İnsanlık tarihinin en büyük fizikçilerinden biri olan Albert Einstein, diğer bir grup Yahudi seçkin ile birlikte, 1946'da ve İsrail rejiminin kurulmasından önce, böyle bir siyasi rejimin üstelik Filistin halkının topraklarında kurulma fikrini defalarca sorguladı. Einstein, bir İsrail rejimi kurma ihtiyacını anlayamadığını bizzat vurgulayarak, bunun kesinlikle kötü ve yanlış bir fikir olduğunu söylemişti.

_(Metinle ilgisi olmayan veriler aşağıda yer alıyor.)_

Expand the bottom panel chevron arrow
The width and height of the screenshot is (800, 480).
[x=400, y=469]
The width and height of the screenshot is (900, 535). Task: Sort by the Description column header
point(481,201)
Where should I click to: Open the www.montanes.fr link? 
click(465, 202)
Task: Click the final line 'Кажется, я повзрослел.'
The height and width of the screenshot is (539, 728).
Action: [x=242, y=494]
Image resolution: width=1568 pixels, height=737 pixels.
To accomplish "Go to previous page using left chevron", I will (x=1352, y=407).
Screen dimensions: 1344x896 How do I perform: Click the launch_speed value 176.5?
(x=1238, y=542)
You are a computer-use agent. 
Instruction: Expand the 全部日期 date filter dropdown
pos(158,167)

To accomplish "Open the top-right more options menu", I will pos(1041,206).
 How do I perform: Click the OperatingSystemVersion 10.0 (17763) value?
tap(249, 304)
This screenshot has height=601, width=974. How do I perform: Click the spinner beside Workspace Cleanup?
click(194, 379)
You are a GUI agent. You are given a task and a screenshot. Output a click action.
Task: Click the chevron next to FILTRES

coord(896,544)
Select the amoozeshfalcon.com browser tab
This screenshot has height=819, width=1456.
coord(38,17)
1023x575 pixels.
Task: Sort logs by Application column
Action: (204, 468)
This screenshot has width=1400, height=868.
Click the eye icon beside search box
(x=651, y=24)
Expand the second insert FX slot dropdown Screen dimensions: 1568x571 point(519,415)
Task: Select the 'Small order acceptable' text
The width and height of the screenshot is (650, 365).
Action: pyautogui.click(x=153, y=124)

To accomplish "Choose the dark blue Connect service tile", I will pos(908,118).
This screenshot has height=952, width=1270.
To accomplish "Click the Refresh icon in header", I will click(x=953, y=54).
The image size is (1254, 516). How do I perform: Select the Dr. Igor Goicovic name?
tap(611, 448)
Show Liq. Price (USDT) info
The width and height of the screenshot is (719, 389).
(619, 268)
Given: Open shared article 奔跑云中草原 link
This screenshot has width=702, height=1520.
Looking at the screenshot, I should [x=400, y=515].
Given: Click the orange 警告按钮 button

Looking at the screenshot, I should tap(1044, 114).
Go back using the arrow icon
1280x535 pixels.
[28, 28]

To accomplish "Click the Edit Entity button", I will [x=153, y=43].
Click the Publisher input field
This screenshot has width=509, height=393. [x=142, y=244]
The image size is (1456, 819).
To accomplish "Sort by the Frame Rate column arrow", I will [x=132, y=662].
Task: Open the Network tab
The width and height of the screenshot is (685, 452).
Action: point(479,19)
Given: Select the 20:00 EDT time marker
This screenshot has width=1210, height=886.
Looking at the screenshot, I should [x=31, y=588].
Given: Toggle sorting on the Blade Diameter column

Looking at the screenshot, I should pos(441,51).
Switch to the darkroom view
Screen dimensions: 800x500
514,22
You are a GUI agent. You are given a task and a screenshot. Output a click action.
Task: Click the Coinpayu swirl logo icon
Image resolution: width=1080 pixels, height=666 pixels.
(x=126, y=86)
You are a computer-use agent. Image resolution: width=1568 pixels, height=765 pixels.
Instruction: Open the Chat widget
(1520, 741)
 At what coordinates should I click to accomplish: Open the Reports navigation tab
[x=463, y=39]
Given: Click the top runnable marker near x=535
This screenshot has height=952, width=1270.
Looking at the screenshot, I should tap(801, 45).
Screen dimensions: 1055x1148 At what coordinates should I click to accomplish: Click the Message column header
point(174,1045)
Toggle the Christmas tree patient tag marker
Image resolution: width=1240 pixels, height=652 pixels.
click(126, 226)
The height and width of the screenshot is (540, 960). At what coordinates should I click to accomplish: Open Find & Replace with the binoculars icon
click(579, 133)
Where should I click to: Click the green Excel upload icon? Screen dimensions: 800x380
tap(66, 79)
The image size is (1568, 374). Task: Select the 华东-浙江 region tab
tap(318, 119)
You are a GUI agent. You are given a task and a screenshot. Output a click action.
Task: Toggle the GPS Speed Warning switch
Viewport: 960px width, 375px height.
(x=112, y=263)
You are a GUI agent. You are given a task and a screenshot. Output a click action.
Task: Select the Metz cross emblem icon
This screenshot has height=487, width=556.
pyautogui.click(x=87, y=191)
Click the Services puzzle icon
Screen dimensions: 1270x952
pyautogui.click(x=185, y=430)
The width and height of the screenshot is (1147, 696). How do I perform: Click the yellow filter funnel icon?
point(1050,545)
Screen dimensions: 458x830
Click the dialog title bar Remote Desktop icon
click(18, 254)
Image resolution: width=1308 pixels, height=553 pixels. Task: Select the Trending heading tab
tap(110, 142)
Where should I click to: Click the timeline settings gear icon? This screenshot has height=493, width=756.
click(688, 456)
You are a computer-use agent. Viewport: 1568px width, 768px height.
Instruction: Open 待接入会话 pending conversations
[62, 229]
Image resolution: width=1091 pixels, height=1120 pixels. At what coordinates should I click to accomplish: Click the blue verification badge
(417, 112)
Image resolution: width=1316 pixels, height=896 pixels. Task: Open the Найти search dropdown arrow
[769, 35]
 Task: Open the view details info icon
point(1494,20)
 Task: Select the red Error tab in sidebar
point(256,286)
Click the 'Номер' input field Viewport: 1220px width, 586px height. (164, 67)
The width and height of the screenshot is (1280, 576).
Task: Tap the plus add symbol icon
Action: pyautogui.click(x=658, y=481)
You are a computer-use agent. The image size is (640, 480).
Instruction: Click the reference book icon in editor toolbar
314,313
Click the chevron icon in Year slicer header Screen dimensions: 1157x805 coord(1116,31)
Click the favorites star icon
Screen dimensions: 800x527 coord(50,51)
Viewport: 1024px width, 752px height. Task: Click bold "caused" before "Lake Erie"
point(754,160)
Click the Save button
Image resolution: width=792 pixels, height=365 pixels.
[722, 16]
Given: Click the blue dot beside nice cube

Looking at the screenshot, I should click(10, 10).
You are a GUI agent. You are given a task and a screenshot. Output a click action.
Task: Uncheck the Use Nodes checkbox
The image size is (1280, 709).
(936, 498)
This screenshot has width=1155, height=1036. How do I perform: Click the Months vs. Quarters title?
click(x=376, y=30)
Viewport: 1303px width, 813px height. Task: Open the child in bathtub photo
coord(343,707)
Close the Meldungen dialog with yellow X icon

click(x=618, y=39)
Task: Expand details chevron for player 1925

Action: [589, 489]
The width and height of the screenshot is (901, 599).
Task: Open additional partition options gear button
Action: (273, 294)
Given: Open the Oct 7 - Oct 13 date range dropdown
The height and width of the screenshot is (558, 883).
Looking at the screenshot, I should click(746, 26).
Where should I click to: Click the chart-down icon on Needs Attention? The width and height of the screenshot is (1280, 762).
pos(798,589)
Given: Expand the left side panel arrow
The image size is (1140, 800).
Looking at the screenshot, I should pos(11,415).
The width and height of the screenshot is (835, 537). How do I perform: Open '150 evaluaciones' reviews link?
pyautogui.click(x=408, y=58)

1948'de Einstein, diğer bazı Yahudi entelektüellerle birlikte New York Times'a Menahem Begin'in (İsrail Başbakanı) o yıl ABD'ye yaptığı ziyareti şiddetle eleştiren bir mektup yazdı. Güçlü belgelerin eşlik ettiği mektup, Hirot Partisi’ne (Menahem Begin'in partisi) şiddetli eleştiriler yönelterek, uygulamalarını ve ideolojisini Naziler ve faşist partilere benzetiyordu.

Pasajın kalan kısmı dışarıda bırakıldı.